First, there’s the recovery of intellectual élan. Jones advises the left to learn from the right-wing free market outriders who helped to turn the tide of opinion in the 1970s. He reminds us that they, too, were once dismissed as “defeated, irrelevant fringe elements” and urges the democratic left to create its own outriders—a collective intelligence institutionalized in think tanks, journals, websites, and networks dense enough, intellectually vibrant enough, connected enough to imagine a compelling real-world alternative to neoliberalism.

Second, and unfashionably, Jones stresses the importance of rebuilding the sinews and the confidence of the working class, which he thinks remains the indispensable agency of any sustainable social democratic project. Mostly, that means new policies able to transform the lived experience of workers: an assault on “precarity” and zero-hour contracts, the introduction of a “living wage,” the reform of union laws to level the playing field, the development of workplace democracy and “co-determination,” and the establishment of full employment as the overarching policy goal of government.

Third, Jones calls on the left to be brave enough to imagine a new political economy that can align democracy, social stability, and prosperity. He offers a sketch—it would be wrong to claim more than that—of an alternative economic strategy: attack inequality through progressive taxes, the best guarantee against tax avoidance; rebalance the economy by reducing the power of the financial sector (if capital controls are good enough for the IMF, notes Jones, they should be good enough for the left); strengthen the public realm by bringing utilities back into public ownership and expelling the market from places it really never belonged while exploring new forms of shared ownership among workers, users, and state—not the old bureaucratic statism, then, but thoroughly modern forms of co-operativism and mutualism.
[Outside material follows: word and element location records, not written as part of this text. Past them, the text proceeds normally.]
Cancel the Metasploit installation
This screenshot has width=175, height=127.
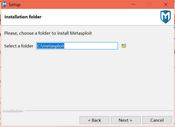pyautogui.click(x=157, y=120)
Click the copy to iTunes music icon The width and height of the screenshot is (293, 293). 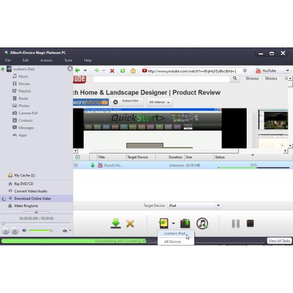coord(202,223)
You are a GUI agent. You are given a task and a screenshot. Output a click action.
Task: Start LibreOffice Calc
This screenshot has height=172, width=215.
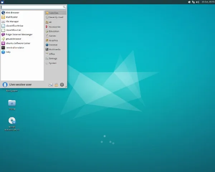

Many social democrats now speak of the need for a “Great Rebalancing”—and this need not mean only an economic rebalancing, i.e., the overhaul of corporate governance, a financial transaction tax, a more diverse banking system, and so on. It should also mean a rebalancing of power, starting with a check on the arbitrary power of corporate “barons” and a commitment to the “commons,” those essential public goods and spaces, including the environment. Also a cultural rebalancing: social democrats may yet rediscover some much older traditions for which William Morris is the patron saint. As the British philosopher Kate Soper has written, in place of the stress, obesity, noise, stench, and junk of neoliberalism, in which “many people, for most of their lives, begin their days in traffic jams or overcrowded trains and buses, and then spend much of the rest of them glued to the computer screen, often engaged in mind‑numbing tasks,” social democrats could stand for “more worthy, enduring or entrancing forms of human fulfillment” and a “fairer, less harassed, less environmentally destructive
and more enjoyable way of life.”

For sure, these are no more than signposts on the way toward a serious social democratic alternative to neoliberalism. And building an electoral coalition able to deliver them will be hugely difficult. But we social democrats now know more than enough about the two roads travelled by the left in recent decades—one marked “social neoliberalism” terminated in being “intensely relaxed” about people getting “filthy rich” and the loss of millions of working-class votes; and the other marked “anti-imperialism,” which ends with a cult proclaiming “We are all Hezbollah now!” The road we have not taken is global social democracy—democratic, egalitarian, internationalist, and liberal. We should take that road, even if, like the poet, we cannot look down it far.